De acordo com a Constituição Federal de 1988, baseada no princípio da autonomia federativa, todos os estados podem decretar seus respectivos pisos salariais, desde que não sejam inferiores ao nacional. Diante desse cenário, no último domingo (12), o governador Jorginho Mello (PL) sancionou lei que reajusta o salário mínimo em 6,49%, o que torna o piso de Santa Catarina o segundo mais alto do Brasil.
Na prática, o estado tem o mínimo variando entre R$ 1.842 e R$ 2.106 na atual temporada. Esse reajuste somente fica atrás do Paraná, que aprovou uma oscilação entre R$ 2.105,34 e R$ 2.407,90. Curiosamente, essa mudança de curso do governador Jorginho Mello foi confirmada em um cenário de aquecimento do mercado de trabalho.

Para uma melhor compreensão, contabilizando apenas os dois primeiros meses de 2026, o estado sulista registrou mais de 41 mil vagas formais. Esse levantamento foi assinado pelo Cadastro Geral de Empregados e Desempregados (Novo Caged), sistema oficial brasileiro que monitora a criação de empregos com carteira assinada.
De acordo com o sistema em questão, Santa Catarina registrou aproximadamente 19 mil novas vagas apenas em janeiro da atual temporada. Posteriormente, no segundo mês do ano, as oportunidades escalaram, superando 21,7 mil postos criados. Essa combinação de valorização salarial e procura por emprego torna o estado ainda mais competitivo em comparação com as demais federações.
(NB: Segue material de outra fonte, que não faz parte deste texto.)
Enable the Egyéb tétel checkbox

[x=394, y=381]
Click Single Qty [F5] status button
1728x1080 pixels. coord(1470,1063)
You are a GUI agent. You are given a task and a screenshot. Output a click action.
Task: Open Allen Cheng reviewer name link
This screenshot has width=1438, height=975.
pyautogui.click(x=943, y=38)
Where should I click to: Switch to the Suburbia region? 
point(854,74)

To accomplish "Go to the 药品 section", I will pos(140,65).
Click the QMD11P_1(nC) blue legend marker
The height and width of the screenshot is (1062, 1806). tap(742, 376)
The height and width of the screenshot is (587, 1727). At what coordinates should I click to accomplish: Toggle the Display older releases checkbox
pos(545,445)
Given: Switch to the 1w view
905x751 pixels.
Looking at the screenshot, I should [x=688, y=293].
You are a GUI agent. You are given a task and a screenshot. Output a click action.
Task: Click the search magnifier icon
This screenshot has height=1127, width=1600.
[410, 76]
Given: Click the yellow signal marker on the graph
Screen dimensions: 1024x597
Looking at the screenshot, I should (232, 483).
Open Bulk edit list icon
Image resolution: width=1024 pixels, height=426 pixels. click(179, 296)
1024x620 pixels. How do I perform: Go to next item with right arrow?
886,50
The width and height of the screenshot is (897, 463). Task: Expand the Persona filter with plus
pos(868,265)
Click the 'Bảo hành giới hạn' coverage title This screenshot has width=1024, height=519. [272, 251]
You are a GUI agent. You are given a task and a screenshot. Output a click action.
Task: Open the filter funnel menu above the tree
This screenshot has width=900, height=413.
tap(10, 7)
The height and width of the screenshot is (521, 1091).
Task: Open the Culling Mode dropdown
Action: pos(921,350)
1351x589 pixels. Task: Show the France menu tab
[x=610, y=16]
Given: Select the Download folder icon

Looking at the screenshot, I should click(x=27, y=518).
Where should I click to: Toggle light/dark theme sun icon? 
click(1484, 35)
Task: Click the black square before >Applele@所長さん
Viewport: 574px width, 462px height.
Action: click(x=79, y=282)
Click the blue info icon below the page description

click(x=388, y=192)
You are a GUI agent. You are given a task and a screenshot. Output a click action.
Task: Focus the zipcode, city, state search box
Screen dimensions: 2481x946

Como ficou definido o salário mínimo?
A nova lei foi sancionada pelo governador após aprovação na Assembleia Legislativa (Alesc). Após negociações, ficou decretado que os valores possuem efeito retroativo a 1º de janeiro, garantindo aos trabalhadores o pagamento das diferenças salariais desde o início de 2026. No mais, o reajuste abrange quatro faixas salariais, que não têm piso estabelecido por lei federal ou por convenções coletivas. Confira:
- Primeira faixa: passa de R$ 1.730 para R$ 1.842, abrangendo trabalhadores da agricultura, pecuária, indústrias extrativas, pesca e aquicultura, empregados domésticos, construção civil, entre outros;
- Segunda faixa: passa de R$ 1.792 para R$ 1.908, incluindo trabalhadores das indústrias do vestuário, calçados, papel e papelão, comunicações e telemarketing, entre outros;
- Terceira faixa: passa de R$ 1.898 para R$ 2.022, abrangendo trabalhadores das indústrias químicas e farmacêuticas, alimentação e comércio em geral;
- Quarta faixa: passa de R$ 1.978 para R$ 2.106, destinada a setores como indústrias metalúrgicas, mecânicas, gráficas, processamento de dados, motoristas e trabalhadores de serviços de saúde.